No one would argue that oligarchs have clean hands. The early years of postcommunist Russia were a Hobbesian world for business — a nasty and brutish landscape where as much was decided by muscle as money. In this environment, oligarchs bribed officials, stole property, and committed all kinds of crimes. And, when they could, they used their political connections to extract more state resources and undermine the property rights of others. But the underlying problem with Russia’s postcommunist society was its lawlessness, not the people who took advantage of the government’s retreat. Indeed, locking up people who have engaged in shady deals is no standard for putting a country on the right course when corruption is as pervasive as it is in Russia. In fact, the country’s public administration has become so corrupt that Russian ministerial posts and governorships are reportedly traded for multiples of $10 million. What is necessary is for Russian authorities to provide clear, certain, and reliable rules to govern business behavior. And, on this score, the fundamental demand of the oligarchs — a defense of their rights to newly acquired property — is a worthy one.

The Price of Success
Today, the chief enemy of Russian liberalism is no longer socialism, but uninformed populism. Politicians stir up populist sentiment against the rich as emerging big businessmen aspire to seize their property. But no sound capitalist order can develop without respect for property rights. When Putin imprisoned Khodorkovsky and punished Yukos with arbitrary taxes and penalties, his actions were met with popular applause. But, as a result, important tax and judicial reforms have been jeopardized, and the credibility of property rights has been further undermined. Even if Khodorkovsky had been guilty of the charges (which he was not), Putin’s extrajudicial methods and means would not have been worth what he put at risk for his country. To be sure, the origins of Western property rights are not pretty.

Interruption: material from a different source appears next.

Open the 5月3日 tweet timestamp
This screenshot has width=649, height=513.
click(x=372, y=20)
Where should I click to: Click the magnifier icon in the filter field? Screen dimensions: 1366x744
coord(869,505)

But capitalism has succeeded in the West and hardly anywhere else because only the West guarantees property rights.

So what should the Russian government do instead? Simply put, preach capitalism. If the state wants to change the oligarchs’ status, it can pose reasonable demands upon them or alter the economic, legal, and political environment in which they operate. But Russia first must make a strong political commitment to the principles of economic freedom. That means property rights for everyone, including billionaires.

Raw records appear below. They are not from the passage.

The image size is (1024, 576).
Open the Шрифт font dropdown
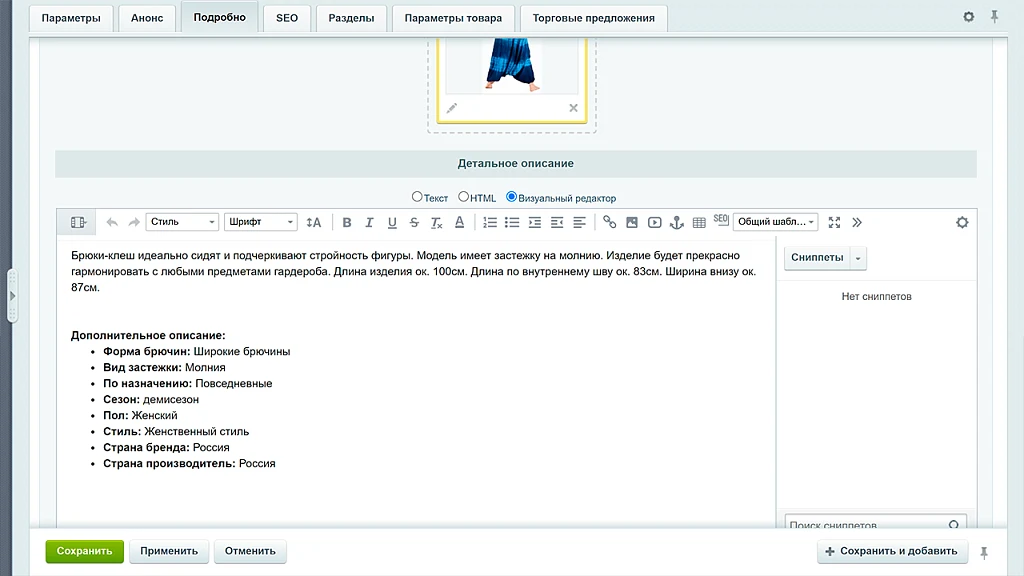(x=261, y=222)
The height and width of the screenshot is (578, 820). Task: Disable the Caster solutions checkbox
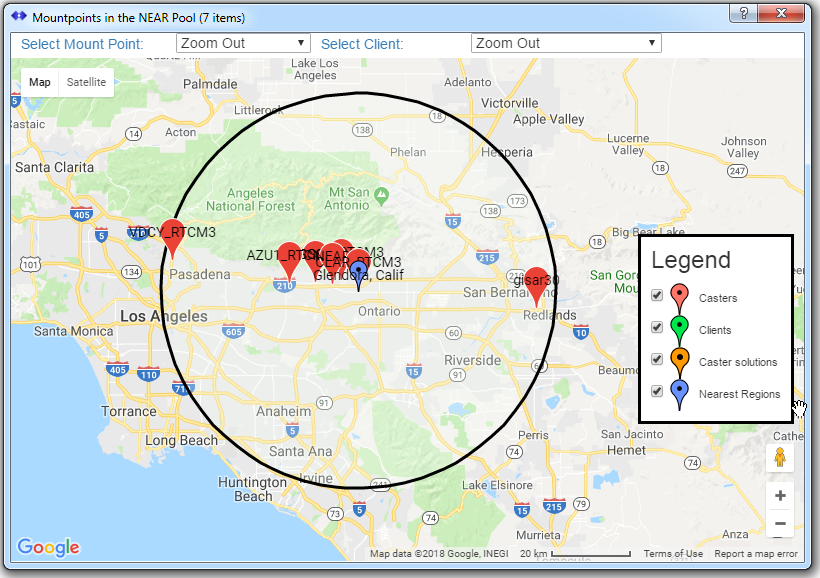657,359
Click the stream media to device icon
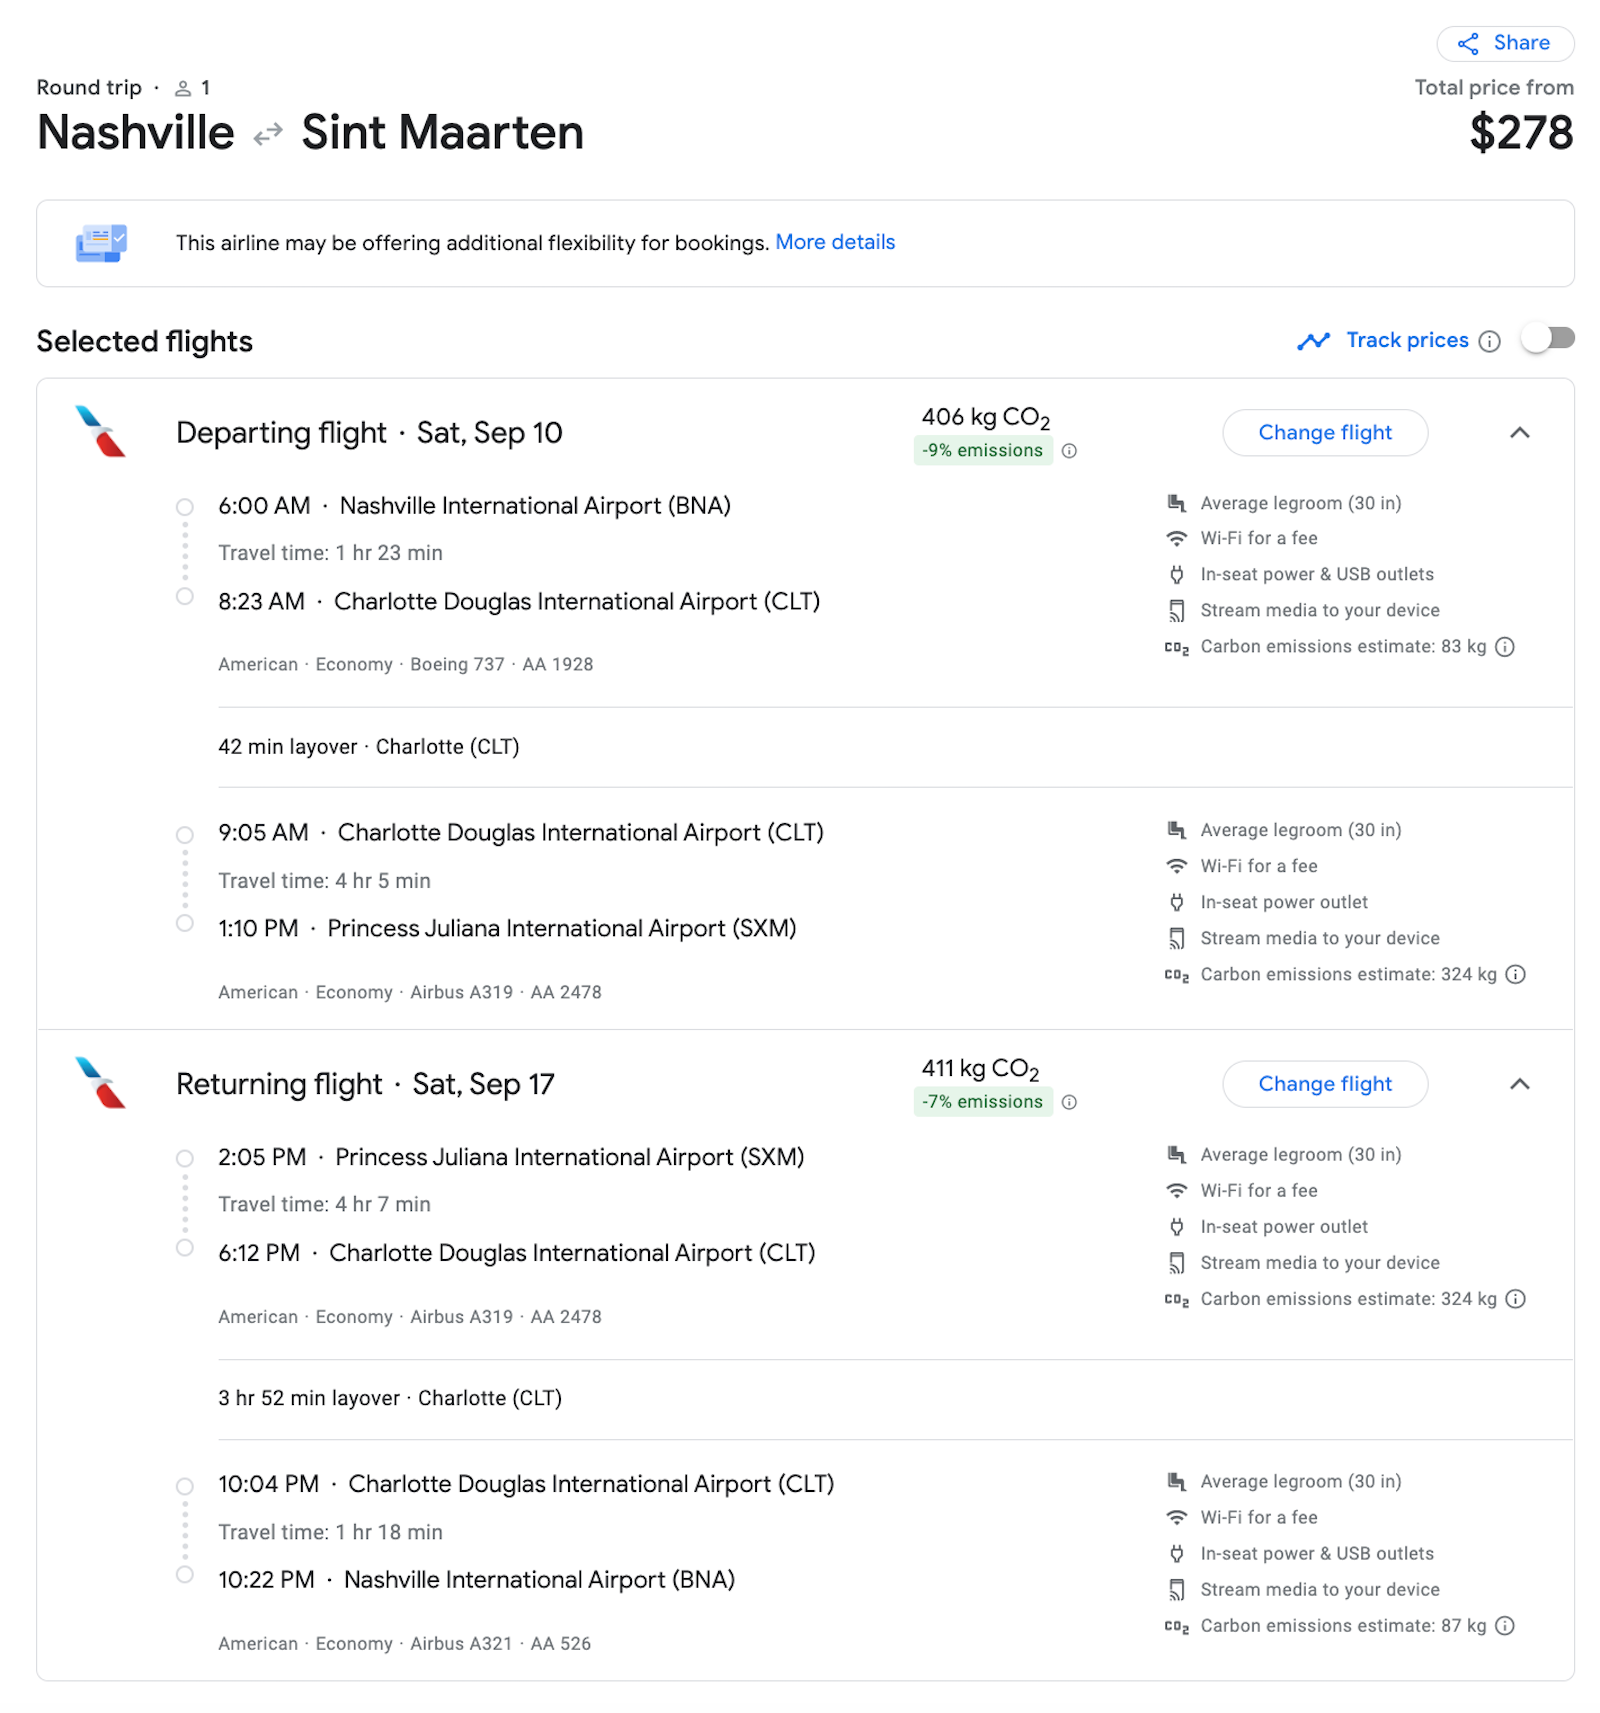 [x=1177, y=610]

More practically, Putin must somehow find a way to bring the oligarchs into the fold. The oligarchs could be enticed to make substantial one-time tax payments to the state treasury. In return, their property rights should be guaranteed. Furthermore, as part of a grand bargain, the government could extend an amnesty to the oligarchs for prior violations of privatization rules. Putin floated the possibility of a three-year statute of limitations for privatization complaints in a meeting with Russian businessmen in early 2005, so he is probably still amenable to the idea, although his words have not yet been followed by actions. Such a deal would allow the state to collect substantial revenues — billions of dollars — which would give Putin a strong case before the public. The worst thing that Putin could do would be to maintain his campaign against the oligarchs. The Yukos affair cost Russia approximately $10 billion in lost oil output in 2005 alone, a disruption that Russia can’t afford to repeat.

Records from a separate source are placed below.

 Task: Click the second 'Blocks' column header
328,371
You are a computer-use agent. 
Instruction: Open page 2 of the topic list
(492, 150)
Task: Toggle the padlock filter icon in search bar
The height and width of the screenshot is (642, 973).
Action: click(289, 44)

The rise of oligarchs is a natural stage of a capitalist breakthrough in a large country with big factories and a poor legal system. The healthy development of many strong oligarchs in Russia suggests that it is on the road to sound Anglo-American capitalism. But fanning populist flames is likely to quell both a free-market economy and democracy. In the end, no political solution is likely to hold if it is not supported by a strong and broad ideological commitment to a free economy. However much Putin and the Russian people may resent the oligarchs, their rise is a harbinger of better days to come.

Anders Åslund is a resident senior fellow at the Atlantic Council and worked as an economic advisor to the Russian government from 1991 to 1994.